== 原文展示 ==

FangShancheng / ABINet

Read Like Humans: Autonomous, Bidirectional and Iterative Language Modeling for Scene Text Recognition
Other
420 stars 72 forks source link

callbacks.py中断言错误:AssertionError: tensor([0, 0], device='cuda:0') != tensor([26, 26], device='cuda:0') #102

Open anthonyAndchen opened 10 months ago

anthonyAndchen commented 10 months ago

你好,我最近在尝试ABINet算法,但是运行时进行eval时出现以下错误:

[2023-09-08 13:50:59,079 main.py:229 INFO pretrain-vision-model] Construct learner.
[2023-09-08 13:51:01,400 main.py:233 INFO pretrain-vision-model] Start training.
[2023-09-08 13:51:08,105 callbacks.py:105 INFO pretrain-vision-model] epoch 0 iter 5: loss = 3.1885,  smooth loss = 3.46925/7221024 00:04<1922:47:56 3.5288]
[2023-09-08 13:51:08,536 callbacks.py:105 INFO pretrain-vision-model] epoch 0 iter 10: loss = 3.2894,  smooth loss = 3.34900/7221024 00:05<1046:40:19 3.3557]
[2023-09-08 13:51:08,537 callbacks.py:114 INFO pretrain-vision-model] average data time = 0.6211s, average running time = 0.0865s
Traceback (most recent call last):--------------------------------------------------------------------| 0.00% [0/3624 00:00<?]
  File "main.py", line 246, in <module>
    main()
  File "main.py", line 234, in main
    learner.fit(epochs=config.training_epochs,
  File "/home/amax/anaconda3/envs/vitstr_hongwei/lib/python3.8/site-packages/fastai/basic_train.py", line 200, in fit
    fit(epochs, self, metrics=self.metrics, callbacks=self.callbacks+callbacks)

== 记录列表 ==

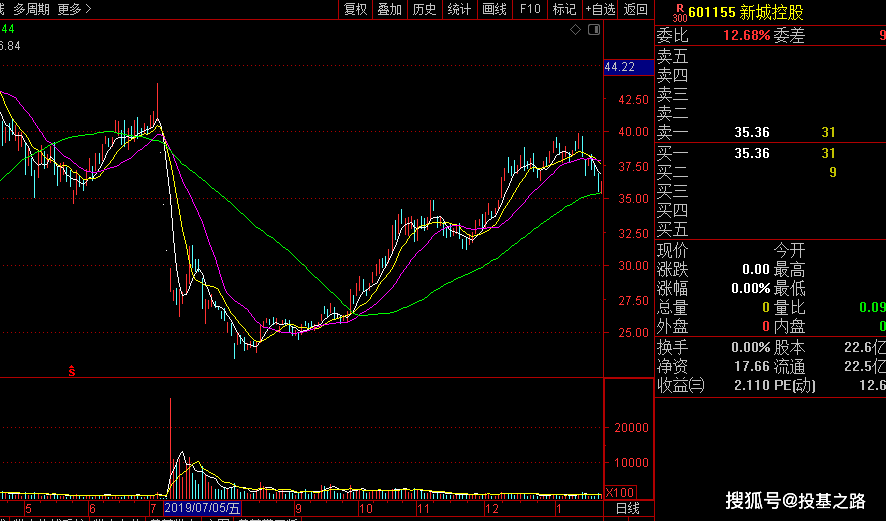Image resolution: width=886 pixels, height=521 pixels.
Task: Click the 统计 statistics button
Action: point(459,9)
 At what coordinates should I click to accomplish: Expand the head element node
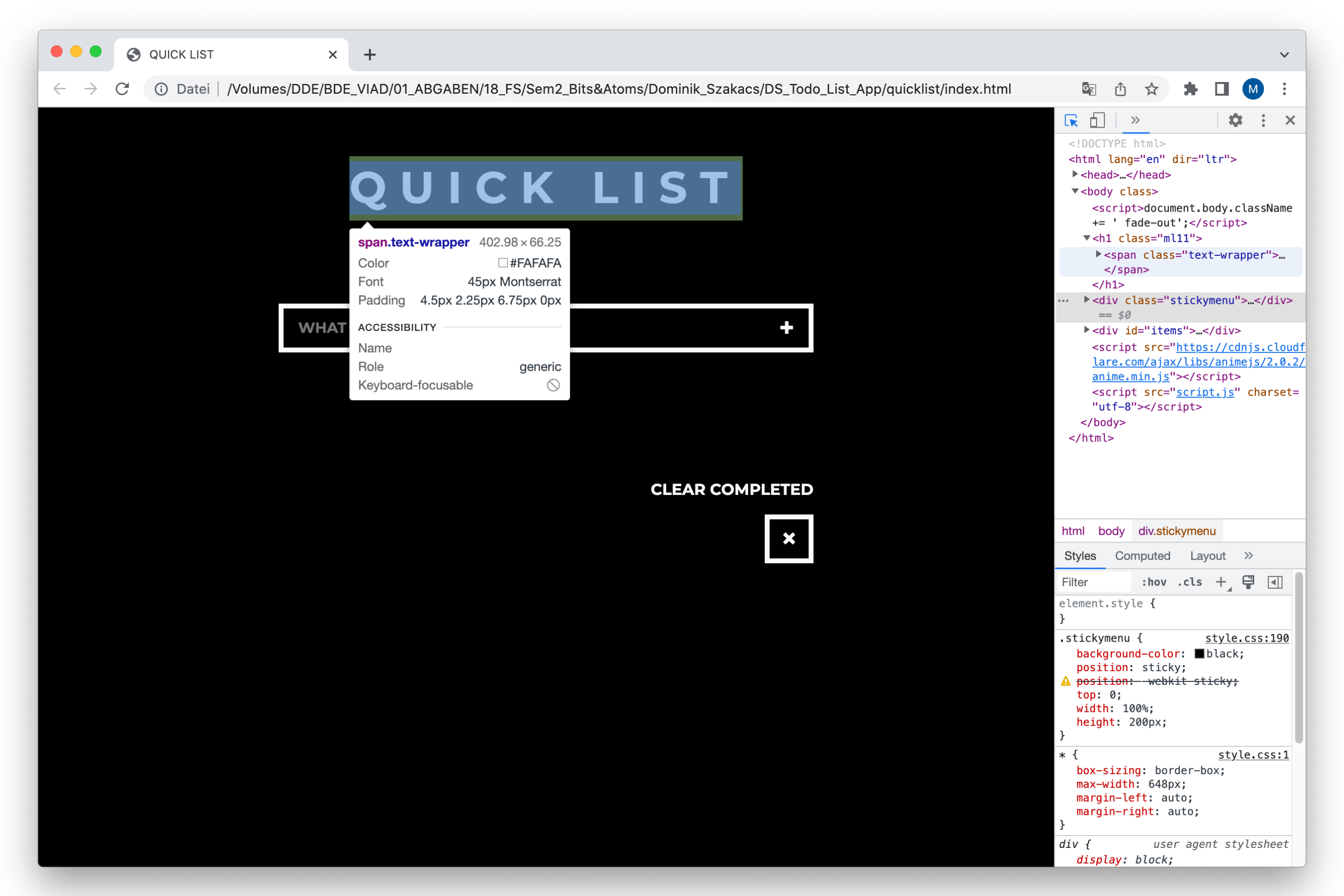pos(1075,174)
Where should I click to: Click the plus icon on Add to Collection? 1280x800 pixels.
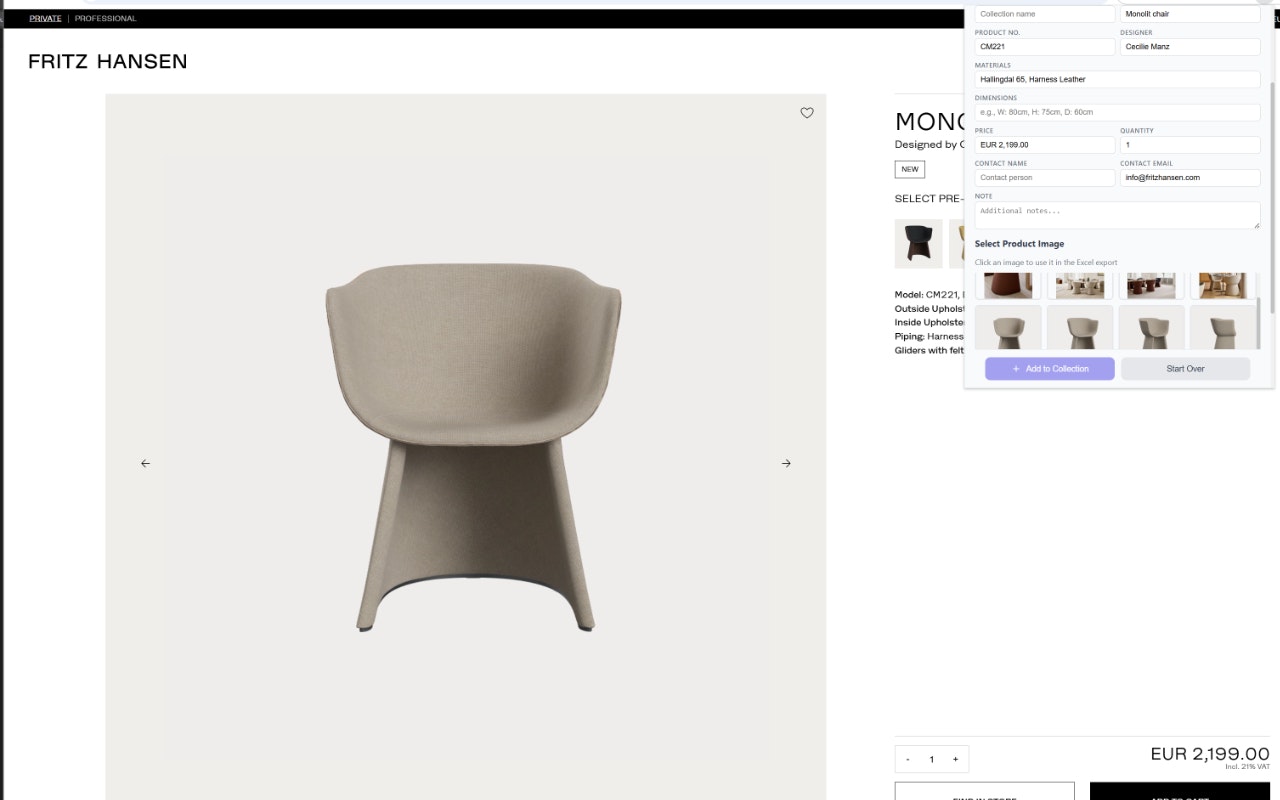click(x=1015, y=369)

== 小练习 A ==
请从 ABINet 报错帖里原样返回一段,从“[2023-09-08 13:51:08,105 callbacks.py:105”开始,到“self, metrics=self.metrics, callbacks=self.callbacks+callbacks)”为止,包括这最后一部分。
== 小练习 B ==
接着 ABINet 报错帖的最后一行,把后面的内容续写下去。
上面的记录在这里用不上。

== 最终结果 A ==
[2023-09-08 13:51:08,105 callbacks.py:105 INFO pretrain-vision-model] epoch 0 iter 5: loss = 3.1885,  smooth loss = 3.46925/7221024 00:04<1922:47:56 3.5288]
[2023-09-08 13:51:08,536 callbacks.py:105 INFO pretrain-vision-model] epoch 0 iter 10: loss = 3.2894,  smooth loss = 3.34900/7221024 00:05<1046:40:19 3.3557]
[2023-09-08 13:51:08,537 callbacks.py:114 INFO pretrain-vision-model] average data time = 0.6211s, average running time = 0.0865s
Traceback (most recent call last):--------------------------------------------------------------------| 0.00% [0/3624 00:00<?]
  File "main.py", line 246, in <module>
    main()
  File "main.py", line 234, in main
    learner.fit(epochs=config.training_epochs,
  File "/home/amax/anaconda3/envs/vitstr_hongwei/lib/python3.8/site-packages/fastai/basic_train.py", line 200, in fit
    fit(epochs, self, metrics=self.metrics, callbacks=self.callbacks+callbacks)

== 最终结果 B ==
  File "/home/amax/anaconda3/envs/vitstr_hongwei/lib/python3.8/site-packages/fastai/basic_train.py", line 102, in fit
    if cb_handler.on_batch_end(loss): break
  File "/home/amax/anaconda3/envs/vitstr_hongwei/lib/python3.8/site-packages/fastai/callback.py", line 308, in on_batch_end
    self('batch_end', call_mets = not self.state_dict['train'])
  File "/home/amax/anaconda3/envs/vitstr_hongwei/lib/python3.8/site-packages/fastai/callback.py", line 251, in __call__
    for cb in self.callbacks: self._call_and_update(cb, cb_name, **kwargs)
  File "/home/amax/anaconda3/envs/vitstr_hongwei/lib/python3.8/site-packages/fastai/callback.py", line 241, in _call_and_update
    new = ifnone(getattr(cb, f'on_{cb_name}')(**self.state_dict, **kwargs), dict())
  File "/home/amax/hongwei/project/ABINet/callbacks.py", line 117, in on_batch_end
    last_metrics = self._validate()
  File "/home/amax/hongwei/project/ABINet/callbacks.py", line 65, in _validate
    val_metrics = validate(self.learn.model, dl, self.loss_func, cb_handler)
  File "/home/amax/anaconda3/envs/vitstr_hongwei/lib/python3.8/site-packages/fastai/basic_train.py", line 63, in validate
    if cb_handler and cb_handler.on_batch_end(val_losses[-1]): break
  File "/home/amax/anaconda3/envs/vitstr_hongwei/lib/python3.8/site-packages/fastai/callback.py", line 308, in on_batch_end
    self('batch_end', call_mets = not self.state_dict['train'])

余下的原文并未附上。